I must admit that even 5 or 6 years ago, I thought of storytelling outside kids’ bedtime as a bit wishy washy – a waste of time, even. My eyes (and ears) have been gradually been opened to the power of storytelling and now seems to be coming up everywhere.
This week I joined a free webinar hosted by the Happy Start Up School, aimed at entrepreneurs and change-makers. I’m trying to transform how the conservation community engages the business community, so I thought I might pick up some useful tips to help me with my “pitch”.
The first thing I learned is that the best storytellers are the best listeners, i.e. they’re not just waiting to say “ah yes, that makes me think of the time I blah blah blah…” (Nadine, restrain yourself!) but instead are those who are really listening, ready with questions, trying to get to the real, perhaps hidden, story about what was happening within the person.
When you’re the one sharing a story, it’s about offering a measure of vulnerability. I didn’t take this to mean to overshare and lose all credibility, but to share what is/was really going inside you at the time. i.e. were you anxious? Nervous? Excited? Why?
I saw the benefit of this a few weeks ago, when I managed to secure a coffee meeting with a colleague who is leading a major initiative within our organisation. I surprised myself by blurting out at the coffee machine that I was nervous. Thankfully he didn’t find this odd and actually responded by asking why. That made me feel secure talking about how I felt like this was my one big chance to influence the process and I thought it so important that I didn’t want to fail. He surprised me by in turn saying that he had felt the same when first asked to take on the initiative. I felt instantly at ease and our coffee break went on for nearly two hours!

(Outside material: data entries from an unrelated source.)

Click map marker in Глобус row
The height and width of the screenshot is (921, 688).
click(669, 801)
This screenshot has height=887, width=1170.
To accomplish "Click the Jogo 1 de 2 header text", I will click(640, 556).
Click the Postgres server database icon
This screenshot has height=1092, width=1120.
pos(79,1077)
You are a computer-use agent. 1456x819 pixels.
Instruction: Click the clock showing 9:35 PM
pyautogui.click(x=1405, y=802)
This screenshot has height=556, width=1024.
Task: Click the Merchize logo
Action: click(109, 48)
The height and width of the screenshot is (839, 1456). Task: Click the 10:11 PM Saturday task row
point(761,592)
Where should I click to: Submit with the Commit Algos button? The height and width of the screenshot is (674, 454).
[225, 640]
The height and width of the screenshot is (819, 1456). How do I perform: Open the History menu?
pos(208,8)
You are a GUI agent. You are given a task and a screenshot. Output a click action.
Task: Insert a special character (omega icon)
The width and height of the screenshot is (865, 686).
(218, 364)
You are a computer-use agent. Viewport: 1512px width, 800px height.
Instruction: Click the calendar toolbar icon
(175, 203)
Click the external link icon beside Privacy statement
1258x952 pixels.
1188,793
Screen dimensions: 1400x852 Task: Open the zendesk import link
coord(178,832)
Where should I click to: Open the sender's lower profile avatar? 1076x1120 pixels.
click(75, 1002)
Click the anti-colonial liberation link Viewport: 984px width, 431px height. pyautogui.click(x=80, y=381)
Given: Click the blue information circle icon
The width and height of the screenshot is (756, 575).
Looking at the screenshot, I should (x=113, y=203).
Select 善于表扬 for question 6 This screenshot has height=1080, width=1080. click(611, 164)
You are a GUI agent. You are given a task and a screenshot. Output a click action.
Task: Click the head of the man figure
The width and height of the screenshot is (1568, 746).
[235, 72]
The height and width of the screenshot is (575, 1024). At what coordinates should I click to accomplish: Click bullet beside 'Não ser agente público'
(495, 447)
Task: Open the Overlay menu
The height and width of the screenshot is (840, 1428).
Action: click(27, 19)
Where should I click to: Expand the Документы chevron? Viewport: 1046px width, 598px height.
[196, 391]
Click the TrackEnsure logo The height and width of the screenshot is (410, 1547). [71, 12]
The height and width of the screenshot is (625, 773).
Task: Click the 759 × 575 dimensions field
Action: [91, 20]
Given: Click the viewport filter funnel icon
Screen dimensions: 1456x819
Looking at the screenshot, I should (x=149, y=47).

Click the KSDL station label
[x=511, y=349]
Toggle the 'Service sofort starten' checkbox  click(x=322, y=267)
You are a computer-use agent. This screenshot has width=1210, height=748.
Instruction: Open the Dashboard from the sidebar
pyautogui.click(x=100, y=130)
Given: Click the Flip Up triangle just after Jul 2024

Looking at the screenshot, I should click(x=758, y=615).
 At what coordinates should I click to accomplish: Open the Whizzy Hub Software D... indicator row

As our storytelling guru on the webinar Sebas Castro said, sharing vulnerability from an authentic space can help to get rid of hierarchy – it’s a “short cut to connection”.
Some other advice he mentioned includes:
- Always tell your story as if telling it to a friend, even if you’re on stage or on a webinar. (He did this really well himself: on the webinar it felt like he was just having a chat with me… and tons of other change-makers!)
- Share relevant context in terms of situation and emotions early on – but don’t ramble!
- Share how the ordinary situation is actually extraordinary, given the particular context.
- Quit while you’re ahead, to leave your listeners satisfied but curious to take action afterwards (i.e. having given them the ending, but not all the details on how it happened).
Finally, some very powerful advice he shared at the end: when someone tells you a story that resonates with you, let them know. But say more than just thank you: let them know what their story conveyed for you, and give them an email address so they can keep in touch as your story progresses. It’s the “modern, empathetic way of creating connections”. And in this day and age of divide/fears/backlash against the “other” side, the more we can share our stories in a way that can create more meaning and connection with others, the better.